▶ _Exercise prompt_
Write the entries out again. Each one must match exactly.

***** Records to process

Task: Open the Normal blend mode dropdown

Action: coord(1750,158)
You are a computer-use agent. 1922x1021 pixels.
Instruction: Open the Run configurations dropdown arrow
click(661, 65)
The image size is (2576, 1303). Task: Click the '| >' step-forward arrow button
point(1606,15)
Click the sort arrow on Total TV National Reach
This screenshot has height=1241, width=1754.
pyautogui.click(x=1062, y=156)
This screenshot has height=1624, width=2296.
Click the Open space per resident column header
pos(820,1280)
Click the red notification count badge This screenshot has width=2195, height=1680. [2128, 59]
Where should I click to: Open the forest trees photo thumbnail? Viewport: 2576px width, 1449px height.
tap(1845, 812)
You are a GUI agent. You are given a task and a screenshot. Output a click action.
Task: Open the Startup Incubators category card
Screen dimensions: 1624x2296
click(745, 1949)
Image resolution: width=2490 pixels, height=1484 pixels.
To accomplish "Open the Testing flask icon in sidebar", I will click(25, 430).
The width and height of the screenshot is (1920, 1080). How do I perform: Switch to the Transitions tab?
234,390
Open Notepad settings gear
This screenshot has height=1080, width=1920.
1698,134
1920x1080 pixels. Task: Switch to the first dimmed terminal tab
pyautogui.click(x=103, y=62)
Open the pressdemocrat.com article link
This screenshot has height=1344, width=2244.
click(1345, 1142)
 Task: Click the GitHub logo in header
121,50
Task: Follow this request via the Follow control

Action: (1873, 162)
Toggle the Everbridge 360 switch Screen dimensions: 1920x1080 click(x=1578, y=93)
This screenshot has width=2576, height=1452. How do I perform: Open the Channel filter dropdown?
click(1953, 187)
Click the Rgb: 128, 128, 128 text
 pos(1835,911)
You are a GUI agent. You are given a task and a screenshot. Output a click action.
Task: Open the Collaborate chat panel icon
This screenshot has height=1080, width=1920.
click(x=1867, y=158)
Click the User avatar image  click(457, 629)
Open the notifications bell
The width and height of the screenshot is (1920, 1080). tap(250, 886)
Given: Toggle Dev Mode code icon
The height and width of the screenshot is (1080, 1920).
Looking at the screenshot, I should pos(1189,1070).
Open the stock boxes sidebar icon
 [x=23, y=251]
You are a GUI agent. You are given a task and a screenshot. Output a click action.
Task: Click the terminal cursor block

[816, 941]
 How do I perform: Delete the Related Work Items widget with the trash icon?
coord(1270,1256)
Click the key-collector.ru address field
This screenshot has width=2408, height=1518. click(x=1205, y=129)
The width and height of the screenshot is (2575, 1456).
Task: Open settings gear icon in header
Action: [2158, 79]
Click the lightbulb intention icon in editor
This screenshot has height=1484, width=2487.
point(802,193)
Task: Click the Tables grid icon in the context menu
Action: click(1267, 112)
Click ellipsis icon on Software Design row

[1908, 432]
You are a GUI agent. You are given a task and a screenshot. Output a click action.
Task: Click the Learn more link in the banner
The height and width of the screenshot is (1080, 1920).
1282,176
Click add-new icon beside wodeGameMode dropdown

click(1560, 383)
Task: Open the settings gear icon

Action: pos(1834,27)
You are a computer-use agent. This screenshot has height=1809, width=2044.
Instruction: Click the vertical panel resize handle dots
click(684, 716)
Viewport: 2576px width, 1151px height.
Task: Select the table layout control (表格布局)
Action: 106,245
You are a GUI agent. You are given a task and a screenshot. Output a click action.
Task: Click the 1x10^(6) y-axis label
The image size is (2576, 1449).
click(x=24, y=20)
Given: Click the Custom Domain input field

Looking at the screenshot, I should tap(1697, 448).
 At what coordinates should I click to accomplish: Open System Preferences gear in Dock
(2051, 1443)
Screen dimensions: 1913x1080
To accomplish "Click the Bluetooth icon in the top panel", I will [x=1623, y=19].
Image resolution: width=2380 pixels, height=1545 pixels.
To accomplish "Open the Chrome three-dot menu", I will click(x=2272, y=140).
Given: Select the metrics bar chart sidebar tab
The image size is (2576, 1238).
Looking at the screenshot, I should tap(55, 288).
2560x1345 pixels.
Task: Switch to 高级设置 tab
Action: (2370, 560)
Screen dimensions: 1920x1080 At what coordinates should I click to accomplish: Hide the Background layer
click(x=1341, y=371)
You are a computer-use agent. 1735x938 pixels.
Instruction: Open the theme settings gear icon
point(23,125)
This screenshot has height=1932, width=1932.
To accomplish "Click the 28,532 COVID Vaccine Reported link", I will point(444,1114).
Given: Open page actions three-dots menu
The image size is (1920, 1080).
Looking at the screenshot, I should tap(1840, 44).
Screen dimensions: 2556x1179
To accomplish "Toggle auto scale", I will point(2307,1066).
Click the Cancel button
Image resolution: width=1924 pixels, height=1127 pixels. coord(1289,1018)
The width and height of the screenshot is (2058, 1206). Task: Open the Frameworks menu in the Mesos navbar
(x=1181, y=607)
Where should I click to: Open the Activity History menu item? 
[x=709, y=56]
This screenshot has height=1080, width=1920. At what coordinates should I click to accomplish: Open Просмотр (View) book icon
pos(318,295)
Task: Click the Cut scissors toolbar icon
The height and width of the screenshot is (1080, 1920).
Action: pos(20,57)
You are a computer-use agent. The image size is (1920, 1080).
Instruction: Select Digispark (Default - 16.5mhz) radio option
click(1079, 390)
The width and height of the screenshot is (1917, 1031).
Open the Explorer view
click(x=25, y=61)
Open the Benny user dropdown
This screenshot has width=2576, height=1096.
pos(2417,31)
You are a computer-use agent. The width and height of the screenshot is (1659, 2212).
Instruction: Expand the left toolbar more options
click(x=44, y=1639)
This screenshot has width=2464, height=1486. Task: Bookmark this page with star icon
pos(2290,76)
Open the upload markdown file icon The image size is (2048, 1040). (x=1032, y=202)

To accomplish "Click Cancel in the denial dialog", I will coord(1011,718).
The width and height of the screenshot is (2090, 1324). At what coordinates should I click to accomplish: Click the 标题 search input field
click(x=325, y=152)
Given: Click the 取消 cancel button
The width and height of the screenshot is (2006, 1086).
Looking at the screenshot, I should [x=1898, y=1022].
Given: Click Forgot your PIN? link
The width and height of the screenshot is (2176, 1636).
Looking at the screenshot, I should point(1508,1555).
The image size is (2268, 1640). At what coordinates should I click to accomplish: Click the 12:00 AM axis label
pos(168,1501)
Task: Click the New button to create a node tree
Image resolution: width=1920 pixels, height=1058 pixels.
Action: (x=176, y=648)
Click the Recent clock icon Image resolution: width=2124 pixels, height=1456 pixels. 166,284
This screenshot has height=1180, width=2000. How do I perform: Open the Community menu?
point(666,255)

**********

▶ _Solution to this exercise_
Task: Open the Normal blend mode dropdown

Action: coord(1750,158)
You are a computer-use agent. 1922x1021 pixels.
Instruction: Open the Run configurations dropdown arrow
click(661, 65)
The image size is (2576, 1303). Task: Click the '| >' step-forward arrow button
point(1606,15)
Click the sort arrow on Total TV National Reach
This screenshot has height=1241, width=1754.
pyautogui.click(x=1062, y=156)
This screenshot has height=1624, width=2296.
Click the Open space per resident column header
pos(820,1280)
Click the red notification count badge This screenshot has width=2195, height=1680. [2128, 59]
Where should I click to: Open the forest trees photo thumbnail? Viewport: 2576px width, 1449px height.
tap(1845, 812)
You are a GUI agent. You are given a task and a screenshot. Output a click action.
Task: Open the Startup Incubators category card
Screen dimensions: 1624x2296
click(745, 1949)
Image resolution: width=2490 pixels, height=1484 pixels.
To accomplish "Open the Testing flask icon in sidebar", I will click(25, 430).
The width and height of the screenshot is (1920, 1080). How do I perform: Switch to the Transitions tab?
234,390
Open Notepad settings gear
This screenshot has height=1080, width=1920.
1698,134
1920x1080 pixels. Task: Switch to the first dimmed terminal tab
pyautogui.click(x=103, y=62)
Open the pressdemocrat.com article link
This screenshot has height=1344, width=2244.
click(1345, 1142)
 Task: Click the GitHub logo in header
121,50
Task: Follow this request via the Follow control

Action: (1873, 162)
Toggle the Everbridge 360 switch Screen dimensions: 1920x1080 click(x=1578, y=93)
This screenshot has width=2576, height=1452. How do I perform: Open the Channel filter dropdown?
click(1953, 187)
Click the Rgb: 128, 128, 128 text
 pos(1835,911)
You are a GUI agent. You are given a task and a screenshot. Output a click action.
Task: Open the Collaborate chat panel icon
This screenshot has height=1080, width=1920.
click(x=1867, y=158)
Click the User avatar image  click(457, 629)
Open the notifications bell
The width and height of the screenshot is (1920, 1080). tap(250, 886)
Given: Toggle Dev Mode code icon
The height and width of the screenshot is (1080, 1920).
Looking at the screenshot, I should pos(1189,1070).
Open the stock boxes sidebar icon
 [x=23, y=251]
You are a GUI agent. You are given a task and a screenshot. Output a click action.
Task: Click the terminal cursor block

[816, 941]
 How do I perform: Delete the Related Work Items widget with the trash icon?
coord(1270,1256)
Click the key-collector.ru address field
This screenshot has width=2408, height=1518. click(x=1205, y=129)
The width and height of the screenshot is (2575, 1456).
Task: Open settings gear icon in header
Action: [2158, 79]
Click the lightbulb intention icon in editor
This screenshot has height=1484, width=2487.
point(802,193)
Task: Click the Tables grid icon in the context menu
Action: click(1267, 112)
Click ellipsis icon on Software Design row

[1908, 432]
You are a GUI agent. You are given a task and a screenshot. Output a click action.
Task: Click the Learn more link in the banner
The height and width of the screenshot is (1080, 1920).
1282,176
Click add-new icon beside wodeGameMode dropdown

click(1560, 383)
Task: Open the settings gear icon

Action: pos(1834,27)
You are a computer-use agent. This screenshot has height=1809, width=2044.
Instruction: Click the vertical panel resize handle dots
click(684, 716)
Viewport: 2576px width, 1151px height.
Task: Select the table layout control (表格布局)
Action: 106,245
You are a GUI agent. You are given a task and a screenshot. Output a click action.
Task: Click the 1x10^(6) y-axis label
The image size is (2576, 1449).
click(x=24, y=20)
Given: Click the Custom Domain input field

Looking at the screenshot, I should tap(1697, 448).
 At what coordinates should I click to accomplish: Open System Preferences gear in Dock
(2051, 1443)
Screen dimensions: 1913x1080
To accomplish "Click the Bluetooth icon in the top panel", I will [x=1623, y=19].
Image resolution: width=2380 pixels, height=1545 pixels.
To accomplish "Open the Chrome three-dot menu", I will click(x=2272, y=140).
Given: Select the metrics bar chart sidebar tab
The image size is (2576, 1238).
Looking at the screenshot, I should tap(55, 288).
2560x1345 pixels.
Task: Switch to 高级设置 tab
Action: (2370, 560)
Screen dimensions: 1920x1080 At what coordinates should I click to accomplish: Hide the Background layer
click(x=1341, y=371)
You are a computer-use agent. 1735x938 pixels.
Instruction: Open the theme settings gear icon
point(23,125)
This screenshot has height=1932, width=1932.
To accomplish "Click the 28,532 COVID Vaccine Reported link", I will point(444,1114).
Given: Open page actions three-dots menu
The image size is (1920, 1080).
Looking at the screenshot, I should tap(1840, 44).
Screen dimensions: 2556x1179
To accomplish "Toggle auto scale", I will point(2307,1066).
Click the Cancel button
Image resolution: width=1924 pixels, height=1127 pixels. coord(1289,1018)
The width and height of the screenshot is (2058, 1206). Task: Open the Frameworks menu in the Mesos navbar
(x=1181, y=607)
Where should I click to: Open the Activity History menu item? 
[x=709, y=56]
This screenshot has height=1080, width=1920. At what coordinates should I click to accomplish: Open Просмотр (View) book icon
pos(318,295)
Task: Click the Cut scissors toolbar icon
The height and width of the screenshot is (1080, 1920).
Action: pos(20,57)
You are a computer-use agent. The image size is (1920, 1080).
Instruction: Select Digispark (Default - 16.5mhz) radio option
click(1079, 390)
The width and height of the screenshot is (1917, 1031).
Open the Explorer view
click(x=25, y=61)
Open the Benny user dropdown
This screenshot has width=2576, height=1096.
pos(2417,31)
You are a computer-use agent. The width and height of the screenshot is (1659, 2212).
Instruction: Expand the left toolbar more options
click(x=44, y=1639)
This screenshot has width=2464, height=1486. Task: Bookmark this page with star icon
pos(2290,76)
Open the upload markdown file icon The image size is (2048, 1040). (x=1032, y=202)

To accomplish "Click Cancel in the denial dialog", I will coord(1011,718).
The width and height of the screenshot is (2090, 1324). At what coordinates should I click to accomplish: Click the 标题 search input field
click(x=325, y=152)
Given: Click the 取消 cancel button
The width and height of the screenshot is (2006, 1086).
Looking at the screenshot, I should [x=1898, y=1022].
Given: Click Forgot your PIN? link
The width and height of the screenshot is (2176, 1636).
Looking at the screenshot, I should point(1508,1555).
The image size is (2268, 1640). At what coordinates should I click to accomplish: Click the 12:00 AM axis label
pos(168,1501)
Task: Click the New button to create a node tree
Image resolution: width=1920 pixels, height=1058 pixels.
Action: (x=176, y=648)
Click the Recent clock icon Image resolution: width=2124 pixels, height=1456 pixels. 166,284
This screenshot has height=1180, width=2000. How do I perform: Open the Community menu?
point(666,255)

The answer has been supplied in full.